**What you are asked to do**
Copy everything in the sermon from "Sixth Sunday after" down to "and forever. Amen.", substituting "Sermon Recording" for "Sermon Audio".

**Exercise text**
== == ==

Sixth Sunday after Epiphany February 12, 2023
1 Corinthians 1:26-31
398, 414, 477, 457
Hymns from The Lutheran Hymnal (1941) unless otherwise noted
Sermon Audio: https://anchor.fm/ministrybymail
Prayer of the Day: O Lord, graciously hear the prayers of Your people that we who struggle with sin and its consequences in this world may be mercifully delivered by Your goodness to the glory of Your name. We pray this in His name, Who lives and reigns with You and the Holy Spirit, one God, now and forever. Amen.
For consider your calling, brothers: not many of you were wise according to worldly standards, not many were powerful, not many were of noble birth. But God chose what is foolish in the world to shame the wise; God chose what is weak in the world to shame the strong; God chose what is low and despised in the world, even things that are not, to bring to nothing things that are, so that no human being might boast in the presence of God. And because of Him you are in Christ Jesus, who became to us wisdom from God, righteousness and sanctification and redemption, so that, as it is written, “Let the one who boasts, boast in the Lord.” (ESV)
Let me see a show of hands: How many rocket scientists do we have with us here this morning? How many 4-star generals? How many mayors do we have here at church this morning? Governors? Congressmen? Congresswomen? Any members of royalty with us here this morning? None? Apparently, we have something in common with the church that Paul was writing to in Corinth. Most of them were just “ordinary” people like you and me. Paul writes in the first verse of our text, “not many of you were wise according to worldly standards, not many were powerful, not many were of noble birth.“ (v. 26)
This general observation still holds true today. How many people who control the media in our country, how many movie stars and entertainers, how many billionaire industry leaders, how many world-renowned scholars are Bible-believing, church-going Christians? There are some, no doubt, but like Paul said “not many.” When we take a look at our small Lutheran church body (the CLC) and our small Lutheran congregation, we will quickly realize that there really aren’t many at all among us who are “wise according to worldly standards, not many were powerful, not many were of noble birth.“ From a worldly perspective this should give us an inferiority complex. But our glory is not our intelligence, might, or nobility in the eyes of the world. We glory in someone and something far greater. Our boast is in the One who by His grace has made us numbered among the wisest and most powerful people ever to walk the face of this earth. The Lord, our creator, redeemer, and comforter is our glory! Therefore, Let us Boast in the LORD! We 1. Boast in the Wisdom of His “Foolishness,” and 2. Boast in the Strength of our “Weakness.”

== == ==

**Data excerpt**

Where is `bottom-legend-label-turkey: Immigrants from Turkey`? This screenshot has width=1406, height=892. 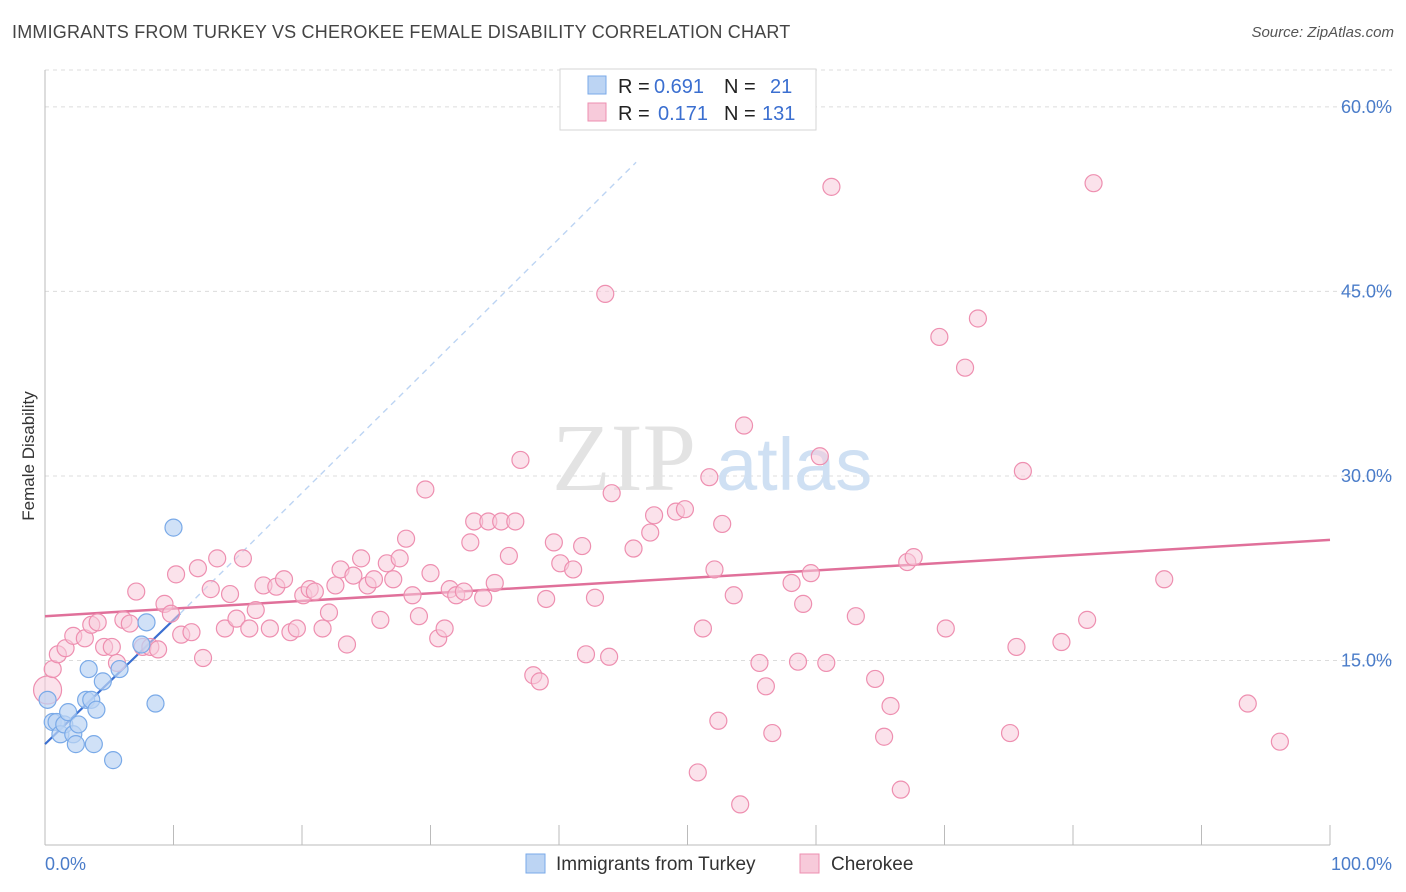
bottom-legend-label-turkey: Immigrants from Turkey is located at coordinates (656, 864).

== == ==

**Answer space**
Sixth Sunday after Epiphany February 12, 2023
1 Corinthians 1:26-31
398, 414, 477, 457
Hymns from The Lutheran Hymnal (1941) unless otherwise noted
Sermon Recording: https://anchor.fm/ministrybymail
Prayer of the Day: O Lord, graciously hear the prayers of Your people that we who struggle with sin and its consequences in this world may be mercifully delivered by Your goodness to the glory of Your name. We pray this in His name, Who lives and reigns with You and the Holy Spirit, one God, now and forever. Amen.